OpenAI is urging the Trump administration to grant AI companies an exemption that would allow them to train their models on copyrighted material—a move it argues is crucial for maintaining America's leadership in artificial intelligence.
"America's robust, balanced intellectual property system has long been key to our global leadership on innovation. We propose a copyright strategy that would extend the system's role into the Intelligence Age by protecting the rights and interests of content creators while also protecting America's AI leadership and national security," OpenAI wrote in its submission. The company stressed that the federal government should secure Americans' freedom to learn from AI while ensuring that U.S. models can continue to learn from copyrighted material—avoiding the risk of ceding AI leadership to competitors like the People’s Republic of China.
In addition to the copyright exemption, OpenAI recommended that the U.S. maintain tight export controls on AI chips destined for China and adopt AI tools more broadly within the government. Notably, OpenAI has already introduced a version of ChatGPT tailored for U.S. government use earlier this year.

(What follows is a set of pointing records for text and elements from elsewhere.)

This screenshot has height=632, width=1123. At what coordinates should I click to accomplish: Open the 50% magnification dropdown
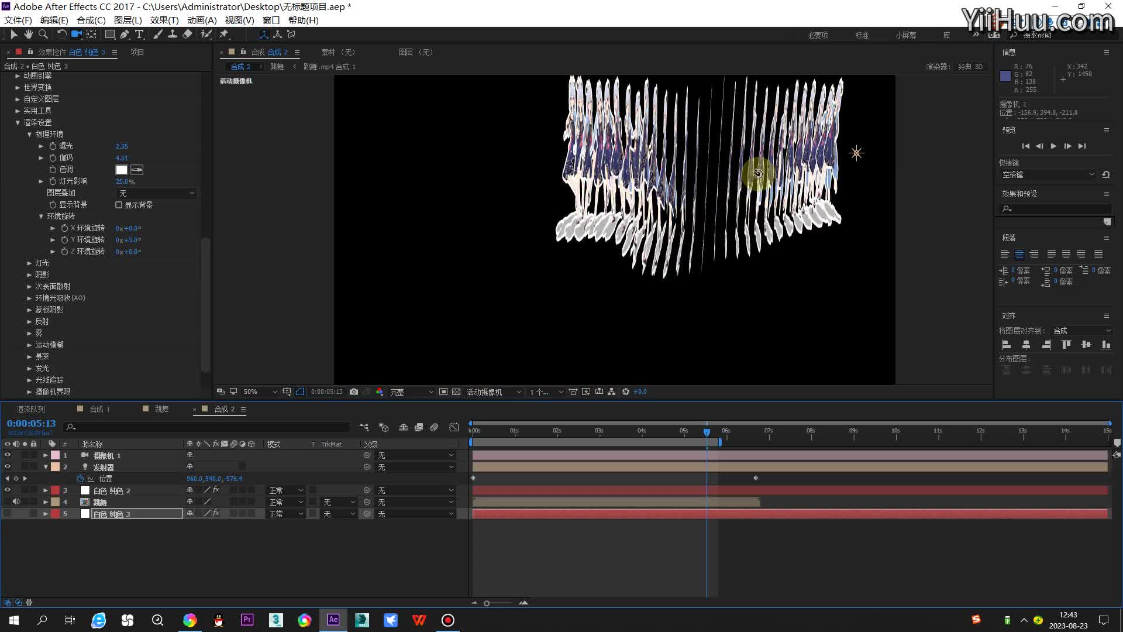pos(260,391)
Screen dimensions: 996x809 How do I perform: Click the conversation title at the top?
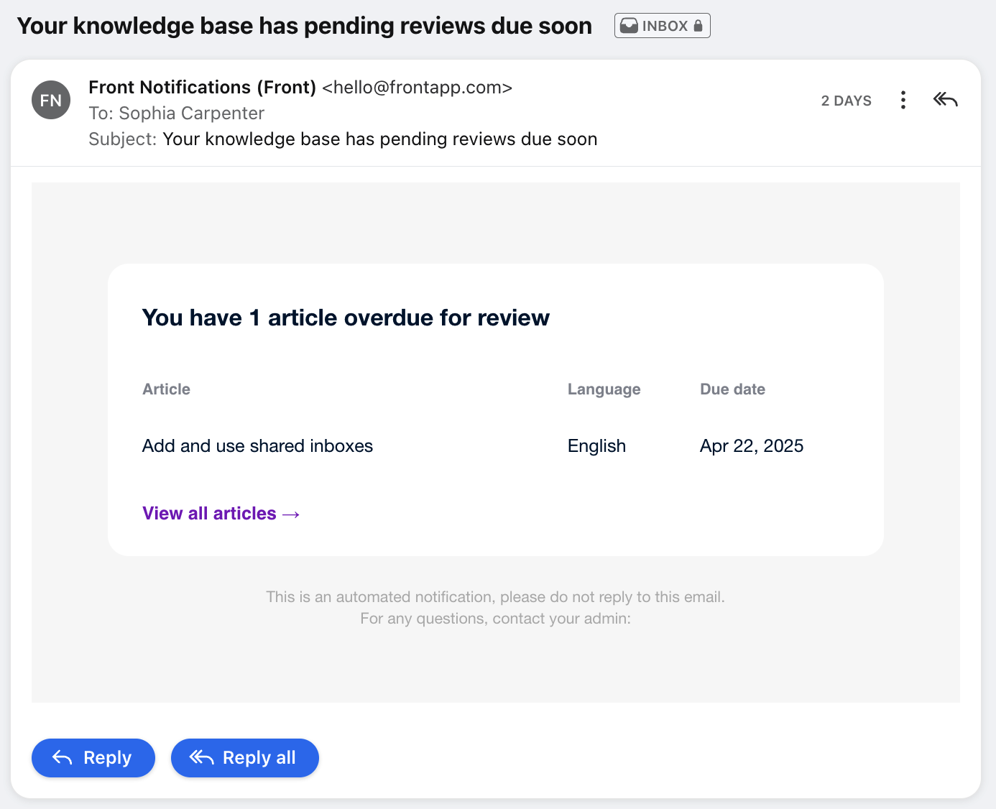coord(304,26)
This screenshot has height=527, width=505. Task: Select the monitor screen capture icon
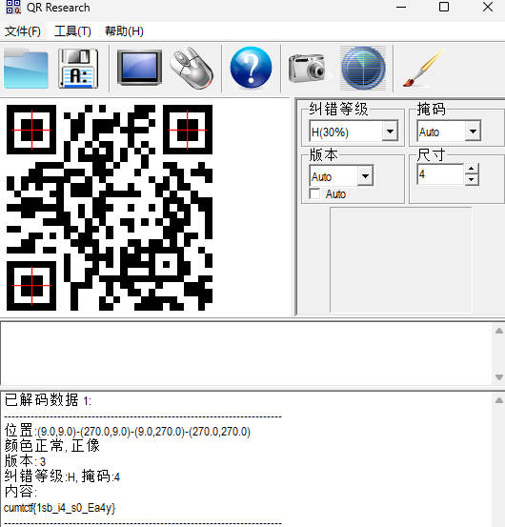[x=139, y=68]
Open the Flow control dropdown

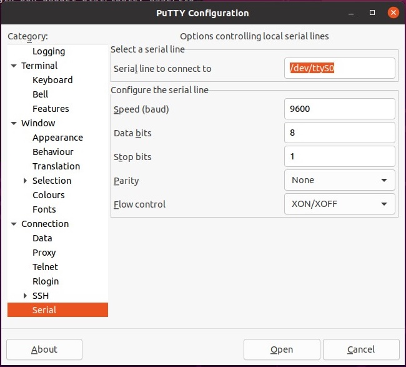coord(339,204)
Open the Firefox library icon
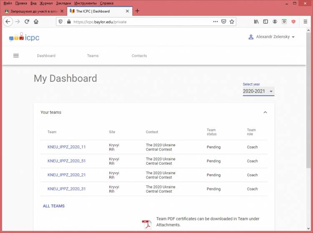The image size is (313, 233). [256, 22]
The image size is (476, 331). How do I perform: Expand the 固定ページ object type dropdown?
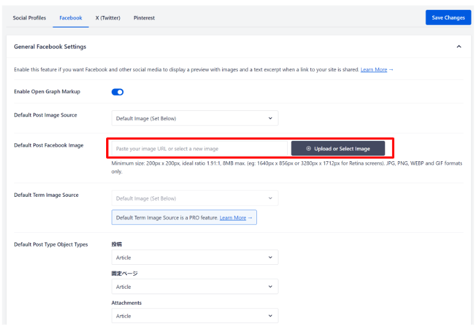(194, 287)
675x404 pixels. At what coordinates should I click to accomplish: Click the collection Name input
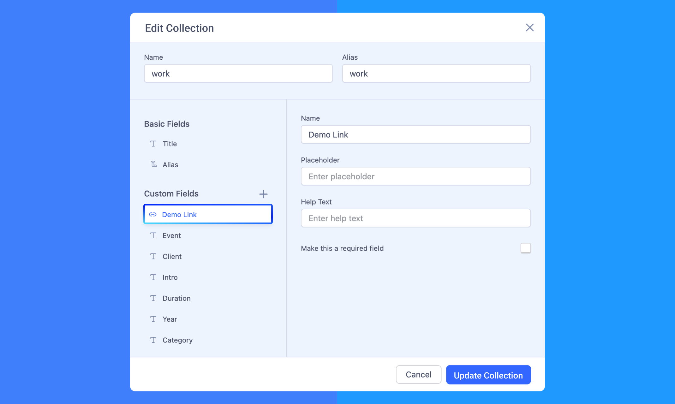238,74
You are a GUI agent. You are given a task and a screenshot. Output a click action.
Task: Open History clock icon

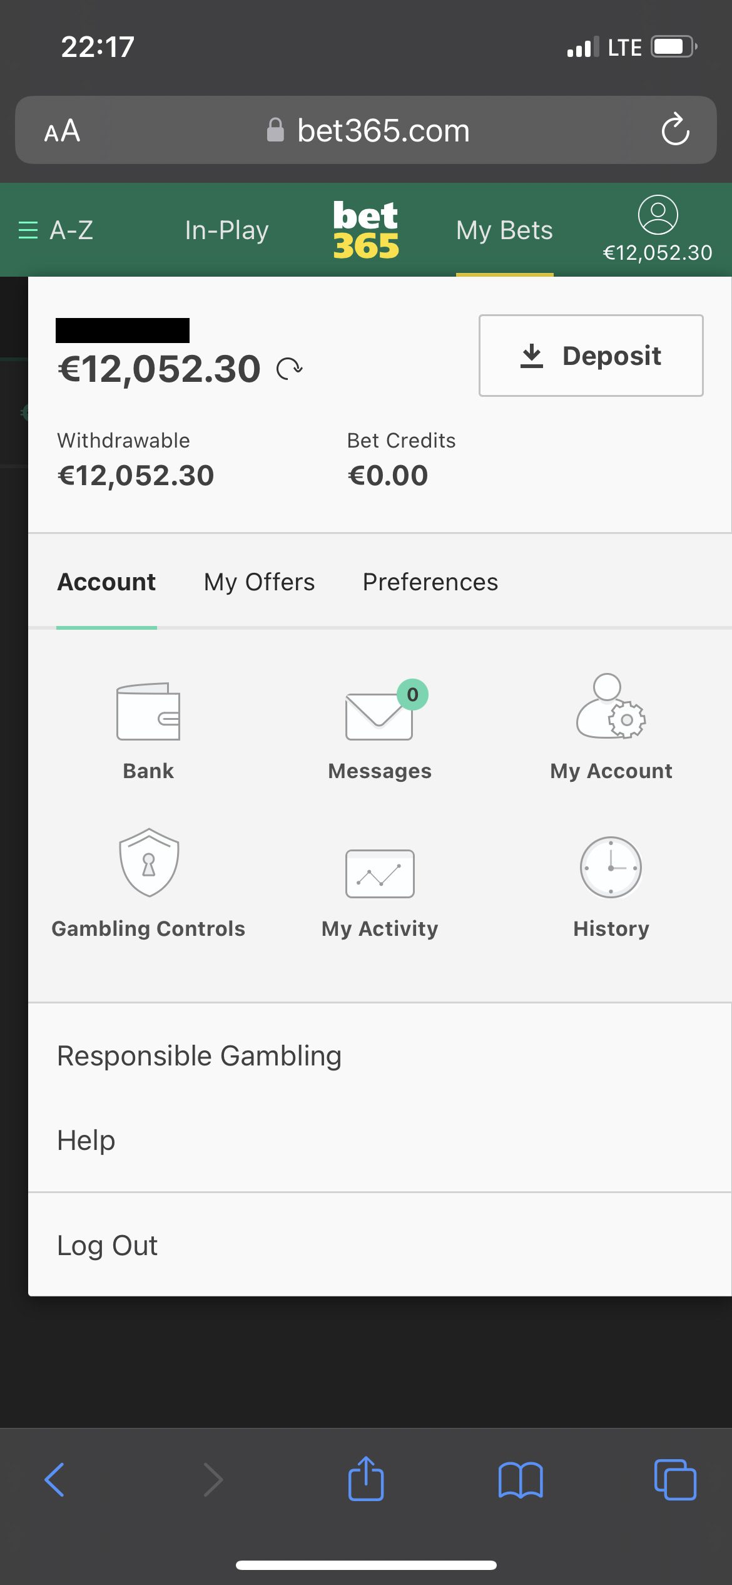click(x=611, y=868)
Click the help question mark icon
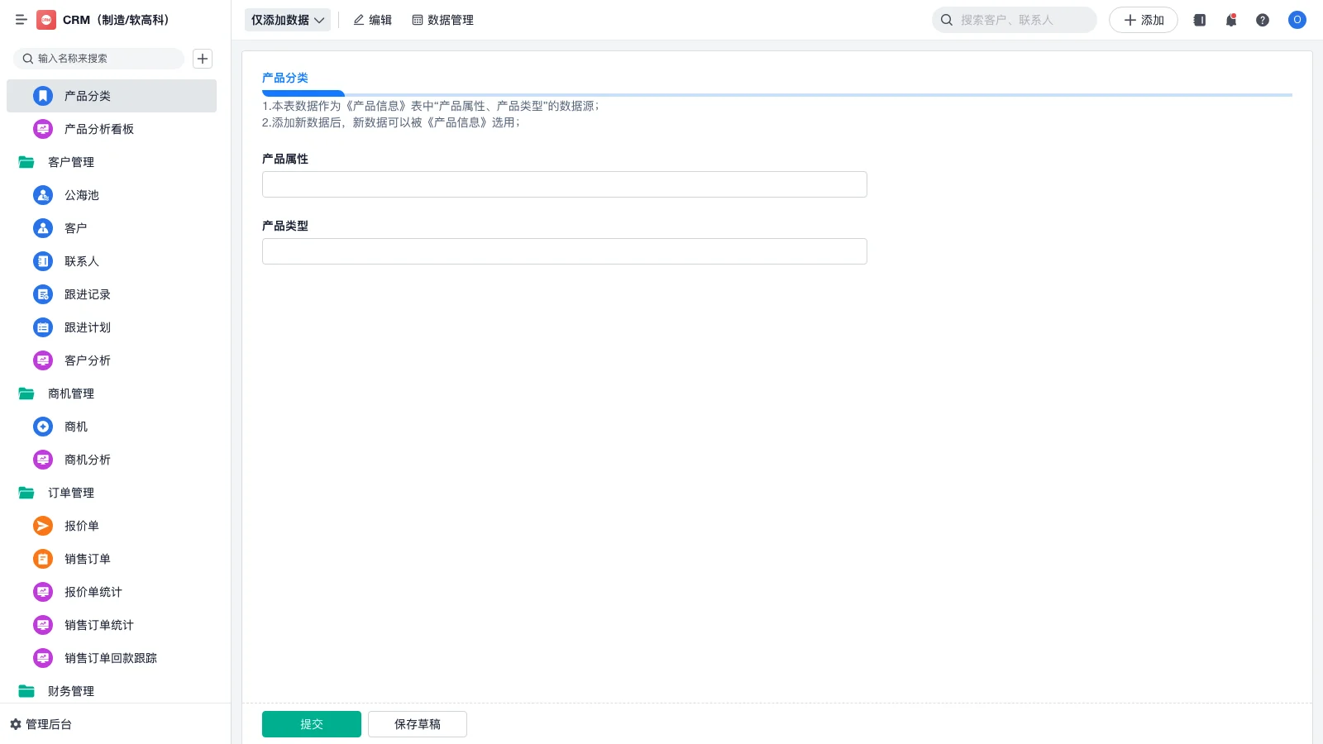 pos(1263,20)
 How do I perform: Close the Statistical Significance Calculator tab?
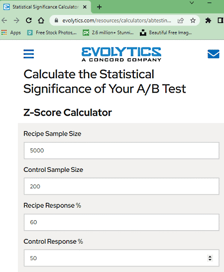click(85, 7)
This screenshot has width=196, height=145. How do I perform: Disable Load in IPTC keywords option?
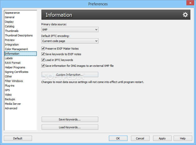coord(43,60)
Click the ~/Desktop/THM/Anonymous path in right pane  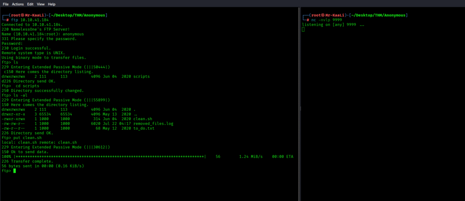pyautogui.click(x=379, y=15)
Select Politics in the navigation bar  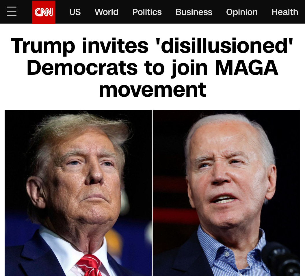click(x=147, y=12)
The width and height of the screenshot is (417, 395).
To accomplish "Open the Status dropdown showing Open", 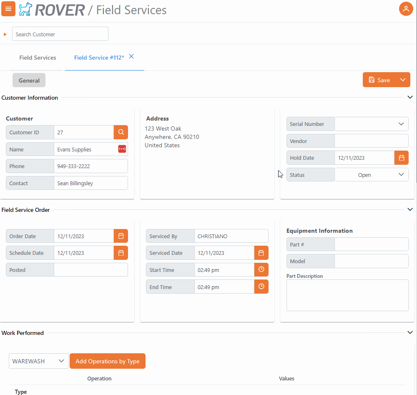I will (x=401, y=175).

Google echoed similar sentiments in its own recommendations for the AI Action Plan. The tech giant argued that balanced copyright rules—including fair use and text-and-data mining exceptions—are essential for allowing AI systems to learn from previously published data. "These exceptions allow for the use of copyrighted, publicly available material for AI training without significantly impacting rightsholders and avoid often highly unpredictable, imbalanced, and lengthy negotiations with data holders during model development or scientific experimentation," Google stated.
Both companies underscore the critical role of such exemptions in advancing AI capabilities. OpenAI previously claimed that it would be "impossible to train today's leading AI models without using copyrighted materials." The call for exemptions comes as OpenAI faces several copyright infringement lawsuits, including cases involving The New York Times and a group of authors led by George R.R. Martin and Jonathan Franzen. Meanwhile, OpenAI has also accused Chinese AI startups of attempting to replicate its technologies.
As the administration reviews proposals under its AI Action Plan, industry leaders are closely watching how new policies will balance the protection of intellectual property with the need to foster innovation and maintain U.S. competitiveness in the global AI race.